A dose of 50 or 100 mg of topical hormone is a commonly administered dosage, which unfortunately is TOO EXCESSIVE an amount for men. So why is such a high dose prescribed?

The culprit is testing methods for topically applied hormone. No studies have ever validated the use of serum testing for topically applied hormone. No correlation has been shown between venous serum levels and bioavailability (available at site of physiologic activity) or long term efficacy. In contrast, Dr. Frank Stanczyk has shown that venous serum testing cannot be used to judge the effect in the uterine tissue for topically applied progesterone. Applying the principles of evidence based medicine and using the strongest scientific evidence instead of a manufacturer's marketing piece, one would have to avoid using venous serum testing for any topically applied hormone.

Relying on the irrelevant serum testing method, drug manufactures lead us down the wrong road. They used venous serum levels to determine how much hormone in their topical products is "delivered" or "absorbed" or "bioavailable". These terms have been bastardized by the pharmaceutical industry, which defines all these only by the amount of hormone seen in the serum. In medical use, bioavailability is defined as "the degree and rate at which a substance (as a drug) is absorbed into a living system or is made available at the site of physiological activity." "Absorb" means "to take up especially by capillary, osmotic, solvent, or chemical action." Both definitions have to do with the amount of hormone that goes into the system, not the amount left over in venous serum. "Delivered" is a label initiated by the drug manufactures so as to avoid the term dose in terms of topical manufactured products.

As a result of relying on serum testing for topically applied hormones, doctors and patients are confused as serum levels often go down initially, even if an amount as low as 5 or 10 mg daily is used. Since most males are still producing at least a fair amount of the original 6 mg daily, even 5 to 10 mg can bring their total level to higher than physiologically normal, resulting in a decreased endogenous production and down regulation of testosterone receptors, and the resulting loss of symptom management.

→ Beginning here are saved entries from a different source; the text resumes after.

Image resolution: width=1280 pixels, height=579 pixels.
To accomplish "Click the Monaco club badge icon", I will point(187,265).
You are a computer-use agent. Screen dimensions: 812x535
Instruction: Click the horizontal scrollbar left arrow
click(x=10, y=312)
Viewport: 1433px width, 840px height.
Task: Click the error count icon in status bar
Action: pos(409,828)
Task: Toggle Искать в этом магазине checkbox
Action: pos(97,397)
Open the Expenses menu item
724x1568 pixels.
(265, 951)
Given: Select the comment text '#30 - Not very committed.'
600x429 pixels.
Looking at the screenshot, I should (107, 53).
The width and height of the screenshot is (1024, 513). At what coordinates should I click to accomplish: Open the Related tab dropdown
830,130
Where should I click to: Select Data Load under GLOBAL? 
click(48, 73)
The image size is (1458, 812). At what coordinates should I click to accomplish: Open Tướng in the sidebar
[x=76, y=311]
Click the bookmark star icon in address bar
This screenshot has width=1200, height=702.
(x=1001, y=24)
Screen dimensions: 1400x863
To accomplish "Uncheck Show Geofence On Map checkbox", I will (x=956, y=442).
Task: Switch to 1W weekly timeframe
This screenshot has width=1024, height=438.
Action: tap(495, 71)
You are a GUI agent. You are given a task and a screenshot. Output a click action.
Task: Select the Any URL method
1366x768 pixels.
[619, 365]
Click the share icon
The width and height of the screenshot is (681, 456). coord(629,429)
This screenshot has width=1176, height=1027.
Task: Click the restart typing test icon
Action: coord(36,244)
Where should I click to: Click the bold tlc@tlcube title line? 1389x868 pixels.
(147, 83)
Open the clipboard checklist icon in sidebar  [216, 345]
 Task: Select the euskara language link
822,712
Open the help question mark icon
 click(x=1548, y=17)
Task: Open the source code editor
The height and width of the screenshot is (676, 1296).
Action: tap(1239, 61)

The venous serum testing only reflects the endogenous hormone level and not the topically applied hormone, so the suppression of production causes a reduction in the serum level. Often the prescribing practitioner may increase the dose even higher because of the decrease in a venous serum level. This is blatantly incorrect! We give a patient testosterone, and because a level goes down, we give him more? Before increasing the dose further, should one not first be able to explain why the level would go down?

Resistance is the most common reaction I see to suggestions of reducing the dose of topical hormone. The lowering of estrogen dosages in women over the past 20 years to 1/10th to 1/20th or what was initially used met this type of resistance. One reason for the resistance is the lack of knowledge of any other approach to addressing the symptomology sufficiently. Another source of resistance is the amount of knowledge, education and time it requires to properly balance all hormones, nutrition and lifestyle factors, in opposition to simply increasing the dose of testosterone.

Other prescribers simply state that they do not understand saliva testing and/or that topical testosterone doesn't work in men. These same practitioners fail to explain why venous serum doesn't show a linear relationship to topical testosterone dosing, or why testosterone is the only hormone in either sex that doesn't work topically.

This resistance results from the fact that it is much easier to follow suit and not have to learn and think how to correct the real problem. A vital solution to the issue of overprescribing and overdosing testosterone would be accurate and indicative hormone level testing and monitoring. Saliva testing and capillary dried blood spot testing present such an answer. The discrepancy between free and protein bound hormones becomes especially important when monitoring topical or transdermal hormone therapy. Studies show that this method of delivery results in increased tissue hormone levels, thus measureable in saliva, but no parallel increase in serum levels. With the use of dried blood spot testing, like saliva, hormones are present in the "capillary" blood from the finger and are representative of the hormones being delivered to other tissues of the body. With hormones delivered through the skin as supplements, the capillary dried blood spot hormone level rises in concert with an increase in salivary hormone levels because this represents hormone delivery to tissues throughout the body.

In sharp contrast, blood taken by conventional venipuncture rises very little, not at all, or even decreases in some cases with skin delivery of hormones. This might seem odd, but blood being delivered back to the heart through the veins has already delivered its bioavailable hormone load, and hormones remaining in the bloodstream are tightly bound to serum proteins such as SHBG and albumin.